Анисья очень удивилась, узнав, что во Франции если она пожелает, то может отойти от Серафимы Ивановны и получить паспорт на свободное жительство где захочет.

   — Как, без всякого выкупа! — вскрикнула она. — Неужели во Франции нет крепостных! Вот благословенная-то страна!

   — Крепостные-то во Франции есть, — отвечал Чальдини, — и они, может быть, ещё несчастливее ваших русских; но иностранные крепостные, как только переезжают границу Франции, могут требовать свободы, поступают под покровительство законов и по истечении трёх лет получают права гражданства. Даже здесь, в Римской империи, если Анисья хочет, то может хоть нынче же и почти без хлопот получить паспорт из ратуши: закон положительный...

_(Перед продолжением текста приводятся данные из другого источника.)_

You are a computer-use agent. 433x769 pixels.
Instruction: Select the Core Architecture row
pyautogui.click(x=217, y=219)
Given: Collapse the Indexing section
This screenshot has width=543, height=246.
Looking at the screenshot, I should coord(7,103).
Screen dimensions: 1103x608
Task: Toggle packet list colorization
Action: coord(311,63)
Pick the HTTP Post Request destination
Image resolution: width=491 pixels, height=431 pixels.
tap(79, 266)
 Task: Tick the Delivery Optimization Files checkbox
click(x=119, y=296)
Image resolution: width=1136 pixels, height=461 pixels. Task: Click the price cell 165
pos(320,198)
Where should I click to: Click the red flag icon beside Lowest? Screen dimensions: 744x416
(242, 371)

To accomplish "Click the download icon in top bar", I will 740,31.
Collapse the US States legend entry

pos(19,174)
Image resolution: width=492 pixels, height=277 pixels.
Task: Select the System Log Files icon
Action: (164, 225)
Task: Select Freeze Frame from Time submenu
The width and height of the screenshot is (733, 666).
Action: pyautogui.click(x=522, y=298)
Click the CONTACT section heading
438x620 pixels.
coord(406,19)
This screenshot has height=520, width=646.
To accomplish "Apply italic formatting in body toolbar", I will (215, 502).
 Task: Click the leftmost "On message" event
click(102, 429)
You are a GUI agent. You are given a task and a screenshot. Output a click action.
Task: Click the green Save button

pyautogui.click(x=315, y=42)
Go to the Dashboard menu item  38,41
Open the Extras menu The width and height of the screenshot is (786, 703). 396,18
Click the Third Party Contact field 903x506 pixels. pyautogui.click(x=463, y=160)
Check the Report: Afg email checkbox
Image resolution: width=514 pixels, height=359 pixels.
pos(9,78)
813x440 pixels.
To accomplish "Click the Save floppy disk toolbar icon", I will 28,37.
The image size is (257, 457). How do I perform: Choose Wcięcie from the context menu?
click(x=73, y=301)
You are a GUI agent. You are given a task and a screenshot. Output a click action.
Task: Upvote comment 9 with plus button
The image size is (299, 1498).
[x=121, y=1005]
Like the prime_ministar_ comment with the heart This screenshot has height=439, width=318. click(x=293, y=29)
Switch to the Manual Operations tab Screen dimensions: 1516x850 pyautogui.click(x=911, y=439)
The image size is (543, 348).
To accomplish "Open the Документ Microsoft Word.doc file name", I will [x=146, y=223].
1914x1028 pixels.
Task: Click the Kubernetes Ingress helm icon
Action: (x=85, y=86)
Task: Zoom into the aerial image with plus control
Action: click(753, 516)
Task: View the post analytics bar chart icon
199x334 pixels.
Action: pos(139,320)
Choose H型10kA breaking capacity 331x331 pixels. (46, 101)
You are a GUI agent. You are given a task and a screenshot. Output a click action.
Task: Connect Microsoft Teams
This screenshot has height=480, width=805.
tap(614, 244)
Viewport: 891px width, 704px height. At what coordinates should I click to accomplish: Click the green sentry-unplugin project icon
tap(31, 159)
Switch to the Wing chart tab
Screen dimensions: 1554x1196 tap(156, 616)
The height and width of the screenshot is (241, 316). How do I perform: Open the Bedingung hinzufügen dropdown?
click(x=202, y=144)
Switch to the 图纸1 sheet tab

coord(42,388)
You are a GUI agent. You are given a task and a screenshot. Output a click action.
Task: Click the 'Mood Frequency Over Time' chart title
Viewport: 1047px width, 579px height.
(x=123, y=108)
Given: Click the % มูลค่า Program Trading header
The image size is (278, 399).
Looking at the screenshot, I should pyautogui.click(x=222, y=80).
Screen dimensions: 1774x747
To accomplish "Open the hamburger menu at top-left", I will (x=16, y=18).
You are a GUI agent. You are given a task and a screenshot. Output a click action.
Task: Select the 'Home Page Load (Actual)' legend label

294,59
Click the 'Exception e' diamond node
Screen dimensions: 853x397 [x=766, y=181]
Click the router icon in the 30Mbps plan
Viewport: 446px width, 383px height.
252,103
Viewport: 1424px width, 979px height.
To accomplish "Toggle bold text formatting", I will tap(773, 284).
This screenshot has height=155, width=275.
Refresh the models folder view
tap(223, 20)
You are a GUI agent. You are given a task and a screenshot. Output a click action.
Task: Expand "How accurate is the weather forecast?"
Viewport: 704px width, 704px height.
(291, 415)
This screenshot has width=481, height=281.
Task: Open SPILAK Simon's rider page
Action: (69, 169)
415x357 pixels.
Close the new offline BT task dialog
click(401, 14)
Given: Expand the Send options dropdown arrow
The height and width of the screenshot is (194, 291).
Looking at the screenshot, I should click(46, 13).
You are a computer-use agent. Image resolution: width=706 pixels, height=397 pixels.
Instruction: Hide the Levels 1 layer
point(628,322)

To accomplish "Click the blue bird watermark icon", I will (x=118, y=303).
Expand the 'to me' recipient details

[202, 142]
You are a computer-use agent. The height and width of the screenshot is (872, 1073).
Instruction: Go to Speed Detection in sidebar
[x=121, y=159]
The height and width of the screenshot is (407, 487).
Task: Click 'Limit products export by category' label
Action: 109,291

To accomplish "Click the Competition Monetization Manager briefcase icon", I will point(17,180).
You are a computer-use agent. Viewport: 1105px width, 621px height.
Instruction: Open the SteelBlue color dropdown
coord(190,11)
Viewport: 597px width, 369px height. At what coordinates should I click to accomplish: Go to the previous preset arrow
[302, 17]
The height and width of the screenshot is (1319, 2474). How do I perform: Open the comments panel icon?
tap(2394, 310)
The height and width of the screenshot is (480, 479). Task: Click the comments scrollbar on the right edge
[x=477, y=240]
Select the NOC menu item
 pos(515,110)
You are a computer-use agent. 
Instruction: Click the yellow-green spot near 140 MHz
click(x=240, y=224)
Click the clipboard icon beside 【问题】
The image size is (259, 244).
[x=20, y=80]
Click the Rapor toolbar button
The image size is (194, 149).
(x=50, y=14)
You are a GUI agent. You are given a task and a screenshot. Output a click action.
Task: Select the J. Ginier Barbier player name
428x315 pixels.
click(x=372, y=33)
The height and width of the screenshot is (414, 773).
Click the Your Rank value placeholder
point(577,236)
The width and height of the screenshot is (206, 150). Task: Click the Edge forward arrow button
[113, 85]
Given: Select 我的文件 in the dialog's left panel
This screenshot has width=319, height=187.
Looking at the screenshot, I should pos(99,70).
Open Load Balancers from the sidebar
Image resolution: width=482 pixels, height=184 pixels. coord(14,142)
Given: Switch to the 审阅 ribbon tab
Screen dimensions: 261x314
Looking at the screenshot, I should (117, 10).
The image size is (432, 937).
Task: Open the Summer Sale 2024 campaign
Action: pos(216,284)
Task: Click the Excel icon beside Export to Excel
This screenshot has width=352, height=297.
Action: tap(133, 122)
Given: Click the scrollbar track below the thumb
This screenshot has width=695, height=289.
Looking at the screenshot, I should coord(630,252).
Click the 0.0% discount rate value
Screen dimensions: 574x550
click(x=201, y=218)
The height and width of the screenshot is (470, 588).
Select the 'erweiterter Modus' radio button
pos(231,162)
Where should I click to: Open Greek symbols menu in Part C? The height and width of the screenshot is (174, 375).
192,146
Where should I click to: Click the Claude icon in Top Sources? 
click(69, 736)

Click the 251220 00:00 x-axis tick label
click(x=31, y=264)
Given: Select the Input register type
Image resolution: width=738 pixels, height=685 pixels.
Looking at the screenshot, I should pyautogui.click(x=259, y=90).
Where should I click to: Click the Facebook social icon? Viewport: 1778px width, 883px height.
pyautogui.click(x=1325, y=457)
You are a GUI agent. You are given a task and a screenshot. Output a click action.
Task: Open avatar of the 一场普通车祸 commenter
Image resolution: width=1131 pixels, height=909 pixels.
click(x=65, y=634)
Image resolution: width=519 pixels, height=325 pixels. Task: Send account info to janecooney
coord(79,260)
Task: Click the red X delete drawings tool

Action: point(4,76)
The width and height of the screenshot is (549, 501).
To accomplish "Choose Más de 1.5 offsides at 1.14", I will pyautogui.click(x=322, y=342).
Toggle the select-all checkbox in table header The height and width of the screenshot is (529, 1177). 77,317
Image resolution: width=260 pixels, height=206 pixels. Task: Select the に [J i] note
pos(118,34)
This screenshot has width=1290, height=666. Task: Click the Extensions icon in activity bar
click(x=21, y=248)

   — Куда я пойду, батюшка доктор? Да она тогда мою Анюту до смерти засечёт...

Переводя ответ Анисьи, Миша с удивлением спросил у доктора, отчего если Анисья провинится перед его тёткой, то за это будет наказана Анюта.

   — Вы ещё не знаете, на что ваша тётка способна, — отвечал Чальдини, — не с тем говорю я вам это, чтоб ещё больше вооружить вас против неё, а с тем, чтобы предостеречь вас: помилуй Бог, если вы хоть одним словом проболтаетесь, хоть одним жестом выдадите вашей тётке, что между нами было какое-нибудь совещание; вам, разумеется, ничего не будет; и Анисью мы отстоим; но бедная дочь Анисьи тогда за всё поплатится; а лучше мы примем другие меры, и до поры до времени о нынешнем нашем разговоре ни слова. Даже между собой, в уроках ваших, не намекайте о нём... Теперь, пока нет тётки, спросите у Анисьи, продаются ли у них в Квашнине крепостные девушки отдельно от семейств.